Even a big infection such as Conficker infects around 4% of PCs worldwide (according to IBM). Most viruses infect significantly less. A piece of malware that successfully infected a decent number of Mac users would be more than worth it.

Given that the Mac lost (or won depending on how you look at it....lol) the Pwn2Own contest the past two years in a row, it would suggest that there are people out there prepared to put in the time looking for vulnerabilities in OS X.

Lum

4% of 9.81% is a very tiny number though.
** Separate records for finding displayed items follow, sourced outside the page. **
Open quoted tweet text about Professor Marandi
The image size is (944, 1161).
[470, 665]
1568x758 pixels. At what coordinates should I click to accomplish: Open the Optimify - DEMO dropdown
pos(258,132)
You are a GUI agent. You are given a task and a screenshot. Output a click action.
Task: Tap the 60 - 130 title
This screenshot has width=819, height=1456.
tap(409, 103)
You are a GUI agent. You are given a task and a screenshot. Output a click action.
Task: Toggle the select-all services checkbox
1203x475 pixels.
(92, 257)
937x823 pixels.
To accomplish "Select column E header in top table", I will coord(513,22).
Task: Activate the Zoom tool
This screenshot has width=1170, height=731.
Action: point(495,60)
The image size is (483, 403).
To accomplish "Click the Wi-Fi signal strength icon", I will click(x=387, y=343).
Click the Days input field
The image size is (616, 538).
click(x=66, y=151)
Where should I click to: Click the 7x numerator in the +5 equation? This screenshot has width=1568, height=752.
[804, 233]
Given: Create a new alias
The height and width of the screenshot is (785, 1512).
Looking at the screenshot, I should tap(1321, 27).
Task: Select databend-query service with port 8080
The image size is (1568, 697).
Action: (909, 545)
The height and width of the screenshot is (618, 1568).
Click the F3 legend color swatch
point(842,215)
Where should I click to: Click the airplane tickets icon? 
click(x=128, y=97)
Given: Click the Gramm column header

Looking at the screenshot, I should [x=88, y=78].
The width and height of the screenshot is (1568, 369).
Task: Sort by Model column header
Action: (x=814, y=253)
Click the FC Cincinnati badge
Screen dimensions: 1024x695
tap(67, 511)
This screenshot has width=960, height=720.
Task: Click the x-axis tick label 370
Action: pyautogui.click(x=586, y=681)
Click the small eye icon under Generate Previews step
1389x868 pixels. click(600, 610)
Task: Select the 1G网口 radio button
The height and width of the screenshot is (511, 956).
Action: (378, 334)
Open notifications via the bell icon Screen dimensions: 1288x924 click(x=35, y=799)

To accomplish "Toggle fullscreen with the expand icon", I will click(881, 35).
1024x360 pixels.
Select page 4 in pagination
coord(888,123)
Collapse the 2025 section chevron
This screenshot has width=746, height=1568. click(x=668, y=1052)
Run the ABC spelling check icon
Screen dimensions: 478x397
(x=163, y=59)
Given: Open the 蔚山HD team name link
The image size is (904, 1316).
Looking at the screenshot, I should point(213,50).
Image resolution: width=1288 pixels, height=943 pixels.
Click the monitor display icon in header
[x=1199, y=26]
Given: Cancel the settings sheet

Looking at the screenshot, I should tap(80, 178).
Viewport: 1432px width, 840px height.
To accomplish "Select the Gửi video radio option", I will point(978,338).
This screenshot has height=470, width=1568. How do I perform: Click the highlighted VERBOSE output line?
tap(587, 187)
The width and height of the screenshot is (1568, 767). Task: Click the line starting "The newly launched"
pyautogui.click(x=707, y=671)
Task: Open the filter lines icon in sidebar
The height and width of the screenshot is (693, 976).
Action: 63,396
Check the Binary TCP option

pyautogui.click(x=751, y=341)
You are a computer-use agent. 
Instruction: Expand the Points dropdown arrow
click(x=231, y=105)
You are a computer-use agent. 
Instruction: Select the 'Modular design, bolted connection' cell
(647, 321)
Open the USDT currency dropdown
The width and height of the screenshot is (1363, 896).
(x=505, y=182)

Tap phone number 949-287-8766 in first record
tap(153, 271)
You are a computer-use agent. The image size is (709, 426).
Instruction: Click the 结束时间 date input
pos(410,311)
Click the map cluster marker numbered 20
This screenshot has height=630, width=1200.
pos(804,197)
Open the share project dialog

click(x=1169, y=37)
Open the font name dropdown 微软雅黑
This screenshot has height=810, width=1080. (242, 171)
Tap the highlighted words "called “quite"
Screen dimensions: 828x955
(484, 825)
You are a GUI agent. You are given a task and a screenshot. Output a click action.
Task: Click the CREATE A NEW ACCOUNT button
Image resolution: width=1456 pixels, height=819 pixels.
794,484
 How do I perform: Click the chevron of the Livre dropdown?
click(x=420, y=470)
Again my point as to why Macs aren't worth targetting yet.

Strider590

Marty_J wrote: »

I've never entirely bought that argument. There's an enormous disparity between the amount of malware on OS X and on Windows. Infecting Windows is just easier than infecting OS X. Despite the enormous growth in Apple's market share over the past few years, there haven't been any widespread malware threats.

If I wanted to steal credit card details, I would choose a Mac user's over a Windows user's any day. Mac users, on average, have more money

Window's is attacked for more simply because of it's global dominance in the OS market, when these script kiddies want to show off their "1337" hacking skills they pick on Windows because it will affect far more people..... Else it'd be like flying a plane into a disused WW2 bunker in the middle of a sheep field.